Labor is not a commodity to be bought and sold--
Labor is a means of self-expression,
the worker's gift to the common good.
Peter Maurin - The Catholic Worker
"Wisconsin is the new Animal Farm,” reads a sign on first floor of the State Capitol. “By George Orwell” the artist adds for those whose memories have a long jog back to eighth grade. There’s a lot to like about this sign. The Koch brothers and Governor Walker leer with porcine joviality, grasping bills that are bloated as feed bags, their money the only thing touching.
Animal Farm Sign
I like the horse’s head carrying the darkly heavy yoke, with an ear that looks like a thumb.
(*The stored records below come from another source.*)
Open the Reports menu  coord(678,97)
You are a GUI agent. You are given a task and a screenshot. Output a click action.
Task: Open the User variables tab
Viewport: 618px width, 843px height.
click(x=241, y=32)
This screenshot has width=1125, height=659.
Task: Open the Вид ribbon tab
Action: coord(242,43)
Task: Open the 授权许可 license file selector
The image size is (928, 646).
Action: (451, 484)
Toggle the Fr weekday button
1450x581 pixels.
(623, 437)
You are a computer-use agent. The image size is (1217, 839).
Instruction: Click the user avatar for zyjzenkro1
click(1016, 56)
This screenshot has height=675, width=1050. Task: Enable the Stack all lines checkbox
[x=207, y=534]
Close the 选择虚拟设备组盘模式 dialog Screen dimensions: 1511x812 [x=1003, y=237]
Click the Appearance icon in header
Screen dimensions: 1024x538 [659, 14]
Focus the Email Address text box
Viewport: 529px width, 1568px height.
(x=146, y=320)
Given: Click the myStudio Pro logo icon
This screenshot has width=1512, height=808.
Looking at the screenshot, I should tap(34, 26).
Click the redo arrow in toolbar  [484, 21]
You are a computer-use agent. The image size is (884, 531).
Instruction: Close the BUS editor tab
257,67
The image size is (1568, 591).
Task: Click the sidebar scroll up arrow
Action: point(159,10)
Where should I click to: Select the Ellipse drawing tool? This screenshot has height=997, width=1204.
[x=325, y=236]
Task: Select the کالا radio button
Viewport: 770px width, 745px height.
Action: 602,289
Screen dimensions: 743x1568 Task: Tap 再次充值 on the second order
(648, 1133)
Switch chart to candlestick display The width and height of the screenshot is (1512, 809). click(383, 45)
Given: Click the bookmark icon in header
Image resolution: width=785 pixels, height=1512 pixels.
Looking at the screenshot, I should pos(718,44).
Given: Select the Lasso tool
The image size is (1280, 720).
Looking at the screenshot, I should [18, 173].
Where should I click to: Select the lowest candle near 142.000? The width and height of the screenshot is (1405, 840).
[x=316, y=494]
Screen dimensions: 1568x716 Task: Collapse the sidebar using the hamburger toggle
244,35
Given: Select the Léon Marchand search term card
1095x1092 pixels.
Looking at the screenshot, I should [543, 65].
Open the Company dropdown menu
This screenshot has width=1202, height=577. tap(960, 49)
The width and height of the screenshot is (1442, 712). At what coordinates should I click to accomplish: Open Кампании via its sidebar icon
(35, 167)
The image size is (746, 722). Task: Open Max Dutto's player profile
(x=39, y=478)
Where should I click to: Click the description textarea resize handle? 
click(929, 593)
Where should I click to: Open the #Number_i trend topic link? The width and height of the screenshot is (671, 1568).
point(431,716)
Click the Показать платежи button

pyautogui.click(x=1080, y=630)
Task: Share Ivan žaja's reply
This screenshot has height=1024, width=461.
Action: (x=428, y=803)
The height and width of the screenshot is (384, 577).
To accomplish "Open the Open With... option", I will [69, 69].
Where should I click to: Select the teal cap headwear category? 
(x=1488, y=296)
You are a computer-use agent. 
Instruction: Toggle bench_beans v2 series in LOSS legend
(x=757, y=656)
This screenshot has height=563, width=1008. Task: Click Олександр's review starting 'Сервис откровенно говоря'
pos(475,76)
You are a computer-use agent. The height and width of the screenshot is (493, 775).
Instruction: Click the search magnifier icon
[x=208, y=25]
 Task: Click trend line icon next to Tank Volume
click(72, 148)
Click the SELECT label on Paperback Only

I like the horse’s feet. It is hard to draw a horse. My dad used to say that only a real artist could draw a running horse. This horse is only walking, marching at most. Probably, it wasn’t drawn by a real artist. It was drawn by someone who felt they had something to say, by a real person. It might have been a kid, or some grown-up in the thrall of exuberant amateur creation. When enveloped in a project, you feel your youth.
This is what I want to say about what is happening in Wisconsin; people are showing up with the best they have to offer. The police are keeping order. The kids are drawing signs. The public works folks are making sure it stays clean. Teachers are back in school, but others are marching on their behalf, names of individual teachers taped to their down jackets.
In the book “Animal Farm,” the worker horse repeats, “I will work harder, I will work harder.” That's the mantra the middle class had been told to chant since Reagan. Productivity is up and real wages are down in both private sector and public. I don’t remember how Orwell makes it all turn out in the end, but I don't think it's good for the horse.
We don't have to be the horse. Wall Street's been running the table since '82 but Main Street is on the rise. Whatever the outcome, its good to be part of a protest that features literate signs.